In the GNOME and KDE Plasma desktop environments (as well as programs using GLib), filenames listed in a file named .hidden are excluded from the directory containing the file. In both the GNOME Files and Dolphin file managers, the keyboard shortcut includes both dotfiles and files listed in .hidden.

=== macOS ===
In addition to the dotfile behaviour, files with the invisible attribute are excluded by Finder although not by ls.

The invisible attribute can be set or cleared via the SetFile command. For example, command line SetFile -a V jimbo hides the file jimbo. Starting in Snow Leopard, the chflags command can also be used. For example, chflags hidden jimbo is equivalent.

== Windows and DOS ==

The FAT, NTFS, and ReFS file systems, which have originated from DOS and Windows, maintain two file attributes called "hidden" and "system" for each item. Items with these attributes are hidden.

=== Command Prompt ===

In Windows Command Prompt, the dir command excludes items that have either the "hidden" or "system" attributes. If invoked with the /a command-line switch, the command shows all items, even the hidden ones. Its variations /as and /ah respectively display files with the "system" and "hidden" attributes.

The attrib.exe command-line utility, included will all versions of MS-DOS and Windows, can set or clear attributes.

=== File Explorer ===

File Explorer controls visibility based on user settings that are accessible from its toolbar (or via the Control Panel). By Default, File Explorer excludes items with the "hidden" attribute, but can reveal them if the "Show hidden files, folders, or drives" is set. Items with the "System" attribute remain hidden unless another setting, called "Hide protected operating system files (Recommended)," is cleared. File Explorer renders the icons of hidden items semi-transparently.
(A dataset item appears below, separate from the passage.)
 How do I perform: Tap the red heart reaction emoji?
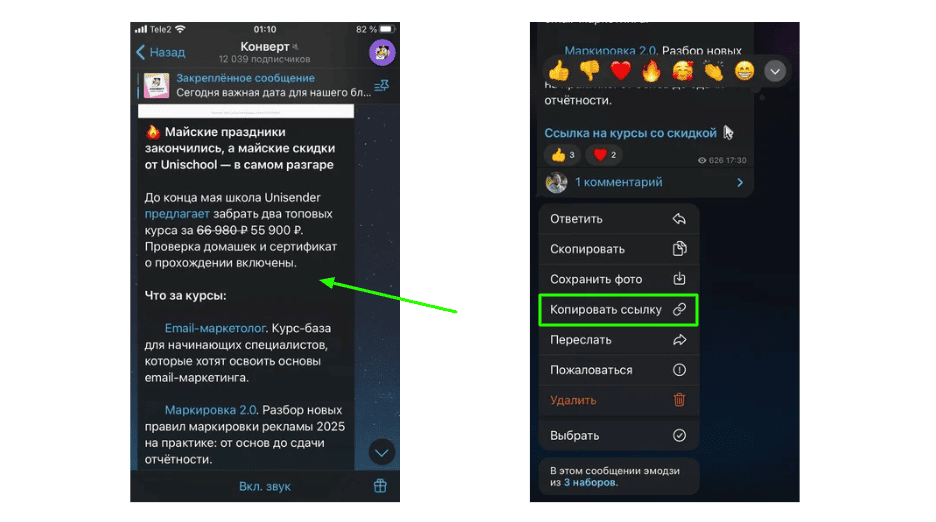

A Windows Shell hack allows one to hide the content of a folder by suffixing a pre-defined CLSID to its name. The folder is still visible in File Explorer, but its content becomes one of the Windows special folders. This hack is restricted to File Explorer and Windows Shell API. Any app that doesn't use the Shell API (including the bundled Windows Command Prompt and PowerShell) can see the folder, its name, and its content.

== PowerShell (cross-platform) ==

PowerShell started out as the successor Windows Command Prompt for Microsoft Windows, but is now a cross-platform, free, and open-source shell.
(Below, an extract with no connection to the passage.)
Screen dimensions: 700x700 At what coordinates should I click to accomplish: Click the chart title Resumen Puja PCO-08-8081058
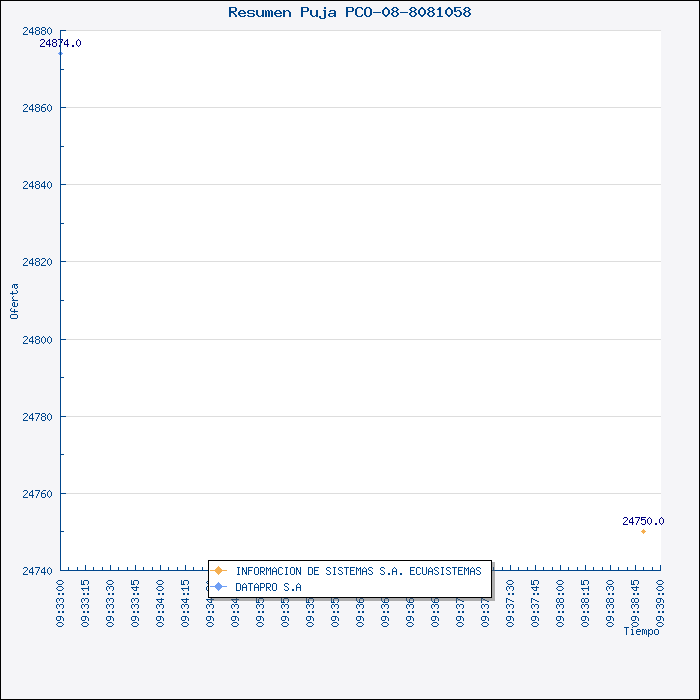pyautogui.click(x=350, y=12)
The Get-ChildItem cmdlet, by default, doesn't display hidden items, unless configured to do so via parameters. With the -Force parameter, the cmdlet displays all items, including hidden ones. With the -Hidden parameter, the cmdlet displays only hidden items, excluding ordinary items. The cmdlet also features a -Attributes parameters that allows granular filtering by specific attributes.

The Get-ItemProperty and Set-ItemProperty cmdlets can query or modify the Attributes property of each file or directory.